Existiam três tipos de bibliotecas. Primeiramente, as bibliotecas principescas. Na altura da morte do rei da França Carlos V (1380), sua "livraria" do Louvre contava com pouco menos de 1300 volumes; no século XV, o duque de Bourgogne Filipe, "O Bom" teria tido uma biblioteca com cerca de 880 livros. Por seu turno, os papas de Avignon enriqueceram sem cessar suas coleções de livros. Eles possuíam mais de dois mil quando morreu Urbano V, de acordo com um inventário de 1369. Seu catálogo preciso deixa supor que pelo menos os familiares do soberano, seus visitantes distintos e seus conselheiros políticos tinham acesso às bibliotecas.

Em seguida havia as bibliotecas das catedrais, dos mosteiros e dos conventos. Tratava-se, em geral, de antigas coleções que, excetuando-se as dos religiosos mendicantes, não foram especialmente enriquecidas no final da Idade Média, mas haviam sido extremamente importantes (mais de 300 volumes em Notre-Dame de Paris em finais do século XV, 486 na catedral de Reims em 1462, e mais ainda nos mosteiros: por volta de 1450-1460, havia cerca de 1600 volumes em Saint-Denis ou em Claraval na França, 1100 em Monte Cassino na Itália, 800 em Melk na Áustria, etc). De resto, tais bibliotecas eclesiásticas eram ricas em textos religiosos e em livros litúrgicos que não eram necessariamente úteis para os homens de saber.

As bibliotecas mais "modernas" eram as dos conventos mendicantes, cujos estudantes, leitores conventuais e pregadores, compartilhavam do espaço, sobretudo, no caso dos colégios e universidades. Os principais colégios universitários tinham uma biblioteca cujo núcleo era geralmente constituído pela própria biblioteca do fundador, que vinham completar as doações posteriores. Era assim que o colégio da Sorbonne possuiria, desde 1338, uma biblioteca de 1772 volumes que a tornavam então, sem dúvida, a mais bela da França; o colégio de Navarra em Paris e o de Foix em Toulouse deviam, os dois juntos, abrigar cerca de 800 volumes por volta de 1500.

------

**Enunciado 1:**
Reproduza palavra por palavra o trecho do texto sobre as bibliotecas medievais que começa em "Existiam três tipos" e termina em "acesso às bibliotecas.".
**Enunciado 2:**
Por favor, cite exatamente as linhas das entradas que começam na que contém "Producties Element type: text (1320, 61)" e terminam na que contém "Uurrooster Element type: text (884, 61)", incluindo as duas.

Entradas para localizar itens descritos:
------

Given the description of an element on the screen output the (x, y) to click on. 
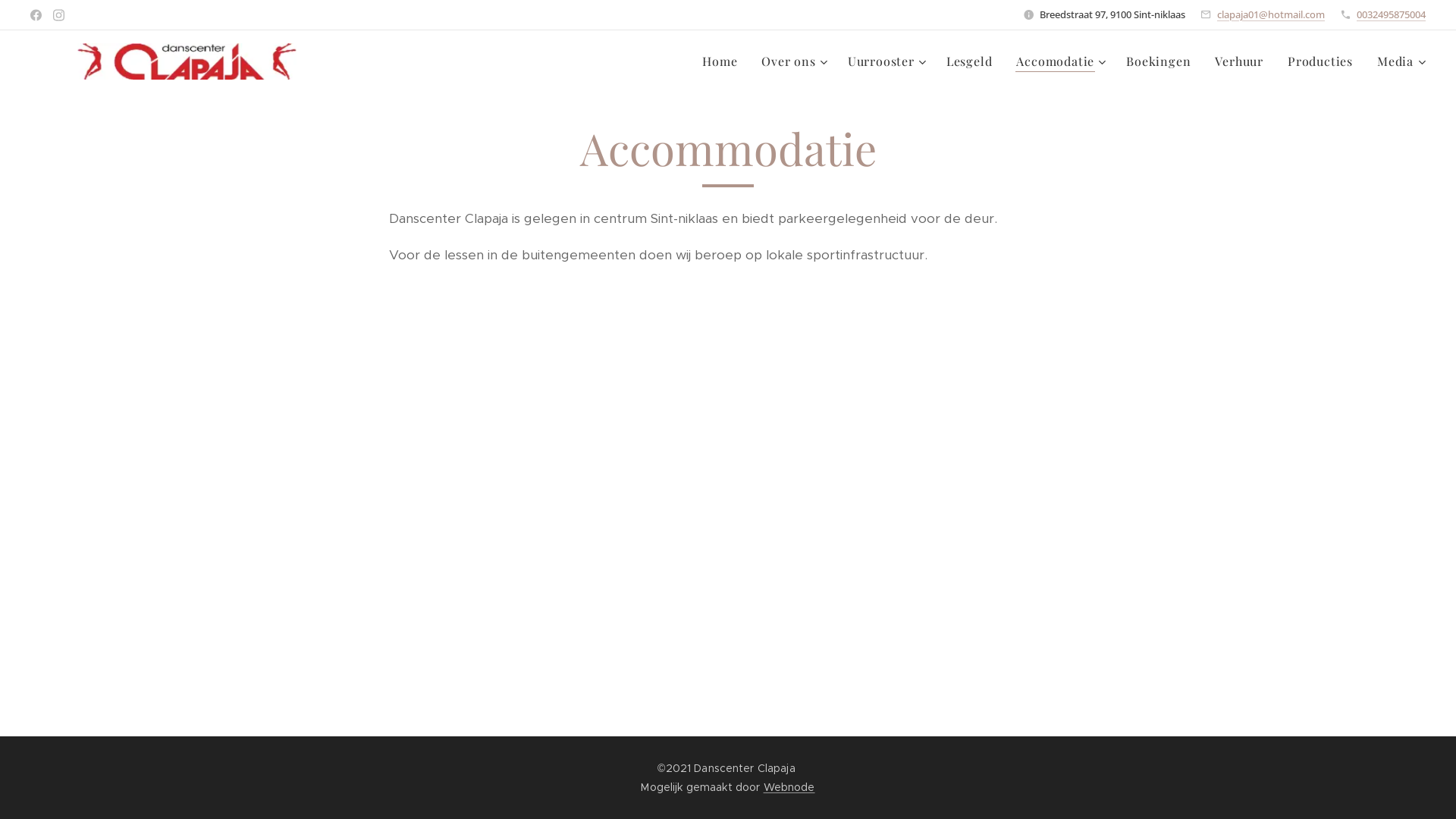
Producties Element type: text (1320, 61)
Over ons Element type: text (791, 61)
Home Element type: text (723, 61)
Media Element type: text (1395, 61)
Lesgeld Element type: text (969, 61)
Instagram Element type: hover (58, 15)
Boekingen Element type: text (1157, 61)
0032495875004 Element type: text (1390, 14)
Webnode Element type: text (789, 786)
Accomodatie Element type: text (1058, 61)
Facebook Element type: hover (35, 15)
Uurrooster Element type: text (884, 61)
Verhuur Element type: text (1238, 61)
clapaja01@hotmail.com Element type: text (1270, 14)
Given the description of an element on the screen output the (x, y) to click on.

------

**Resposta 1:**
Existiam três tipos de bibliotecas. Primeiramente, as bibliotecas principescas. Na altura da morte do rei da França Carlos V (1380), sua "livraria" do Louvre contava com pouco menos de 1300 volumes; no século XV, o duque de Bourgogne Filipe, "O Bom" teria tido uma biblioteca com cerca de 880 livros. Por seu turno, os papas de Avignon enriqueceram sem cessar suas coleções de livros. Eles possuíam mais de dois mil quando morreu Urbano V, de acordo com um inventário de 1369. Seu catálogo preciso deixa supor que pelo menos os familiares do soberano, seus visitantes distintos e seus conselheiros políticos tinham acesso às bibliotecas.

**Resposta 2:**
Producties Element type: text (1320, 61)
Over ons Element type: text (791, 61)
Home Element type: text (723, 61)
Media Element type: text (1395, 61)
Lesgeld Element type: text (969, 61)
Instagram Element type: hover (58, 15)
Boekingen Element type: text (1157, 61)
0032495875004 Element type: text (1390, 14)
Webnode Element type: text (789, 786)
Accomodatie Element type: text (1058, 61)
Facebook Element type: hover (35, 15)
Uurrooster Element type: text (884, 61)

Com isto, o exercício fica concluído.